Celebrating creepy crawlies at Victoria Bug Zoo
Hairy-legged tarantulas and pointy-tailed scorpions send chills of fear through most people, but at the Victoria Bug Zoo they are as friendly as newborn kittens and will rest in the palm of your hand.
The downtown mini zoo offers visitors an up-close-and-personal view of live tropical bugs from around the world.
It also shatters long-held fears about deadly spider bites and stings as glow-in-the-dark scorpions and tarantulas the size of tennis balls are available to calmly interact with visitors.
“It felt OK,” said Sally Millis of Brisbane, Australia, after she held a Chilean rose hair tarantula. “But I wouldn’t be holding it anywhere else.”
The bug zoo has about 50 species of insects, including giant walking sticks, robotlike praying mantises and Canada’s largest ant colony, where the ever-busy creatures travel through a series of interconnected see-through plastic pipes.
Tour guides are on hand to introduce visitors to the world of bugs and provide safe spider, cockroach and beetle handling experiences for the more adventurous. But it’s adults only when it comes to handling some of the more exotic and fragile spiders.
Biologist Jaymie Chudiak said she has become known as the zoo’s bug whisperer for her skills in as- sessing the personalities and friendliness of every bug or spider that visitors will meet.
“I vet them for gentleness and ease of handling,” she said.
Chudiak said most of the spiders are calm and easily adapt to human interactions, but some are cranky.
She said Hazel, a large Mexican red knee tarantula, is “little moody at times.”
“She gets super excited,” said Chudiak.
“I’ve actually played tug-of-war with her. She’ll grab onto the feeding tongs and not let go.”
Hazel appeared to be in a particularly testy mood on a recent visit, standing almost upright in a fighting pose for several minutes.
Chudiak said the spiders bite and are venomous, but even though their bites will hurt, they don’t possess enough venom to kill or serious hurt a person.

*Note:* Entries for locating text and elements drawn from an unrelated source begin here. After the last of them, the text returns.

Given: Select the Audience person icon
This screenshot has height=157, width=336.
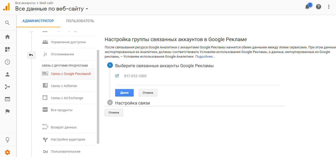Looking at the screenshot, I should click(x=7, y=74).
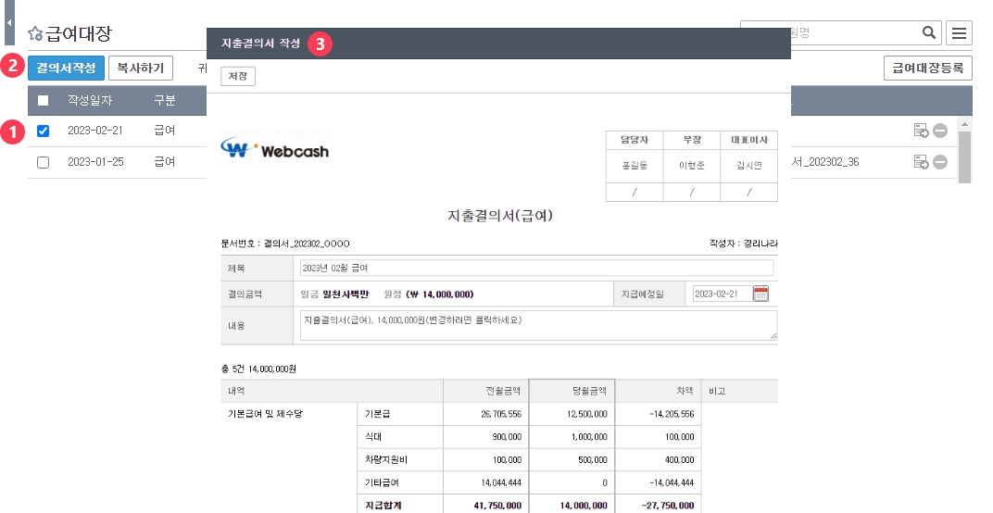993x513 pixels.
Task: Click the favorite star next to 급여대장
Action: click(35, 33)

The bug zoo, open since 1997, had about 50,000 visitors last year.
School field trips are a major source of customers, but the zoo is also always full on school holidays.
Jordan Krushen, general manager of the facility, said adults are also fascinated by the bugs, spiders and insects at the zoo.
He said the zoo hosted an afterhours Valentine’s Day event aimed at bug lovers.
The age 19-plus gathering, “Sex on Six Legs,” explored the mating habits of many different arthropods, he said.
Guides were on hand to discuss the sex habits of bugs, including nuptial gifts and traumatic insemination, Krushen said.
Sienna Mellis, 7, reacts to seeing a giant Brazilian cockroach as animal caretaker Jeannie Sanderson talks about its unique features at the Victoria Bug Zoo.
Head biologist Jaymie Chudiak holds a rose hair tarantula at the Victoria Bug Zoo in Victoria, B.C.